GraphGists

Modeling the TOUR DE FRANCE 2014 in a Neo4j Graph Database

Modeling the TOUR DE FRANCE 2014 in a Neo4j Graph Database

TOUR DE FRANCE 2014 and NEO4J

The FIFA World Cup’s hottest matches are nearer and nearer and we are having lots of fun not only watching TV but also working with Neo4j.

As a cyclist, I’d like to have some fun with Tour De France 2014 as well.
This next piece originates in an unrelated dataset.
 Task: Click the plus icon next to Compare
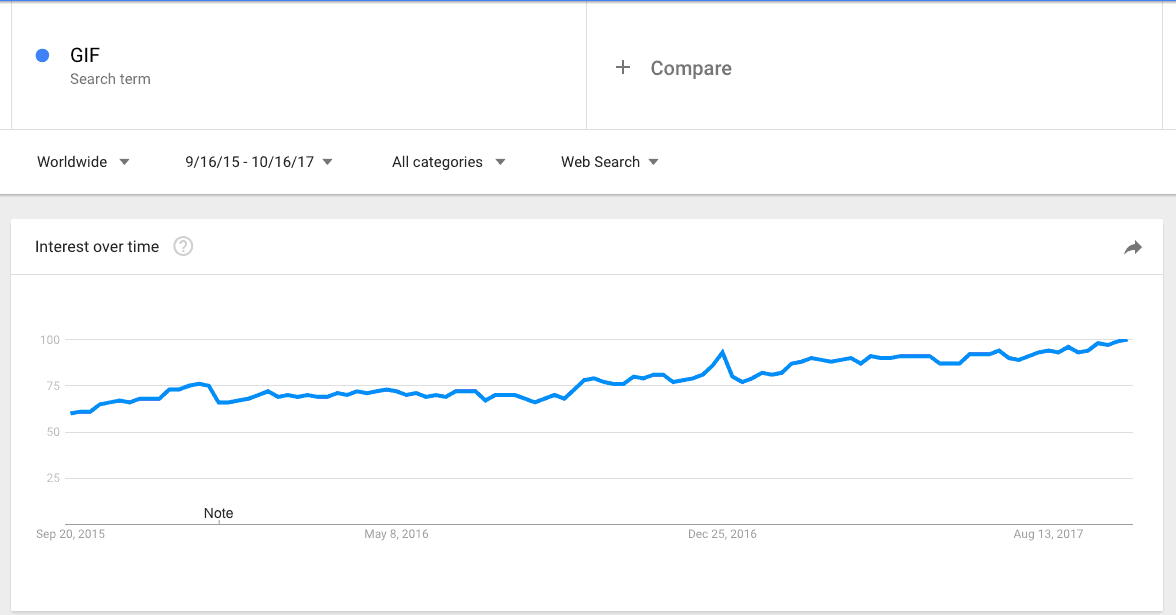click(623, 67)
In particoular I dedicate this work to all my Neo4j friends living in London, who will have the chance to see this event live tomorrow July 7th, since tomorrow the 3rd étape of the 101st Tour de France edition will take place in London.
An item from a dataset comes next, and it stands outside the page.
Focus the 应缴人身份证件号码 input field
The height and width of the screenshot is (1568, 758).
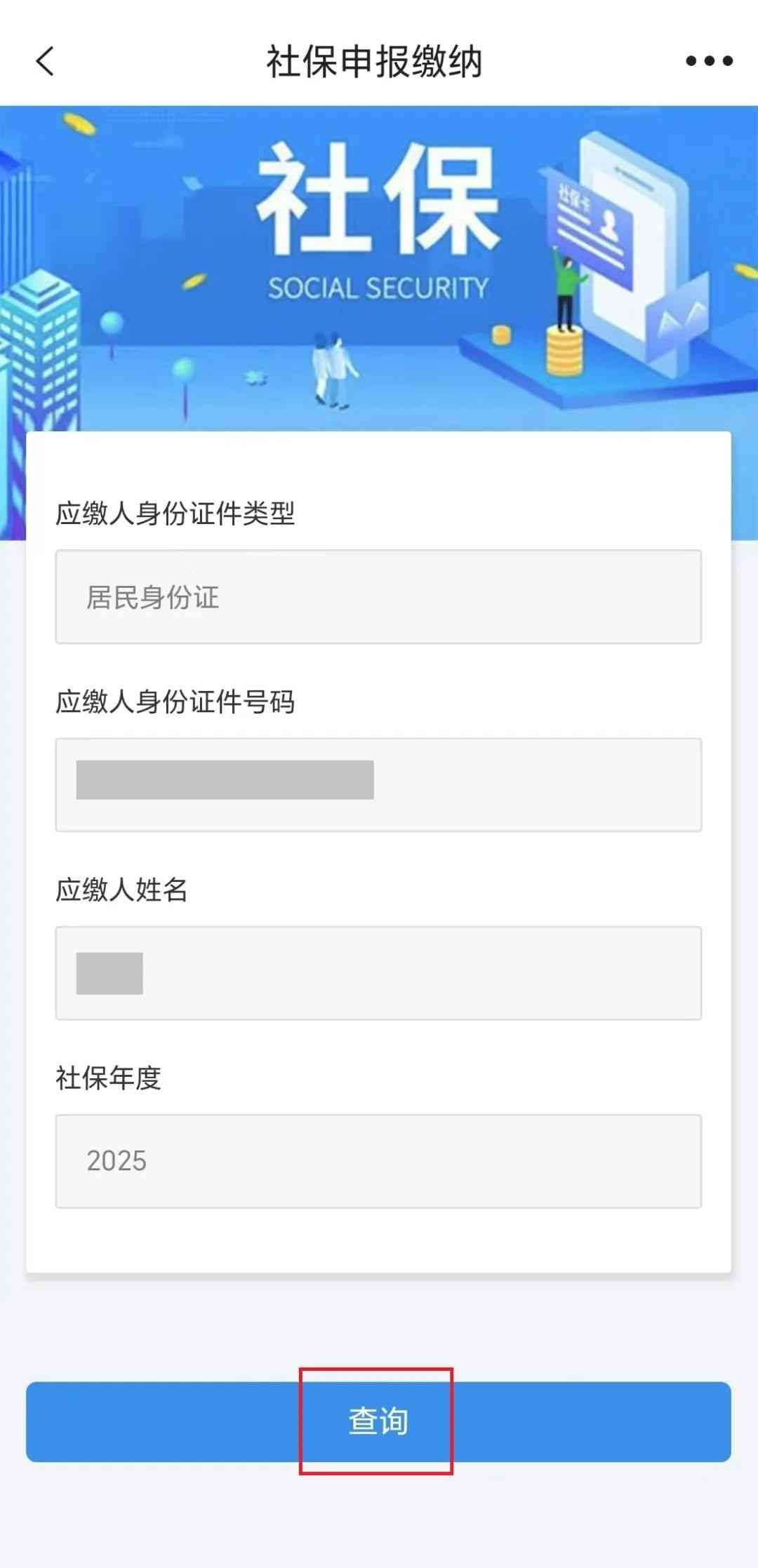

So, let me introduce you to one of the hardest but at the same time most amazing event in the world.

1. Modeling Data

The following diagram explains the domain I’m going to model:

TDF2014 Domain Model

2. Loading data into the graph database

TDF2014 + NEO4J

Neo4j 2.1.2 introduces the LOAD CSV feature: a fast and easy way to load data into the graph database from a comma-separated values file. We can do that either via FILE or HTTP protocol, the same way we are used to doing it when we digit an URL on the browser navigation bar.

2.1 Loading Teams and Riders

First of all, I loaded TEAMs and RIDERs by executing the following Cypher statement:

LOAD CSV WITH HEADERS FROM "https://raw.githubusercontent.com/inserpio/tour-de-france-2014/master/tour-de-france-2014-0001-teams-and-riders.csv" AS csvLine
MERGE (r:Race { id: toInt(csvLine.RACE_ID), name: csvLine.RACE_NAME, from: csvLine.RACE_FROM, to: csvLine.RACE_TO, edition: csvLine.RACE_EDITION, distance: csvLine.RACE_DISTANCE, number_of_stages: csvLine.RACE_NUMBER_OF_STAGES, website: csvLine.RACE_WEBSITE })
MERGE (t:Team { id: toInt(csvLine.TEAM_ID), name: csvLine.TEAM_NAME, country: csvLine.TEAM_COUNTRY, sportingDirectors: csvLine.TEAM_MANAGERS }) MERGE (p:Rider { name: csvLine.RIDER_NAME, country: csvLine.RIDER_COUNTRY })
CREATE (t)-[:TAKES_PART_IN]->(r)<-[:TAKES_PART_IN { number: toInt(csvLine.RIDER_NUMBER), info: csvLine.RIDER_INFO }]-(p), (p)-[:RIDES_FOR { year: toInt(csvLine.RACE_YEAR) }]->(t);

Apart from the LOAD CVS syntax, it’s interesting to note the usage of toInt() and toFloat() to properly set the data type. That is because "Cypher reads all CSV columns as Strings by default".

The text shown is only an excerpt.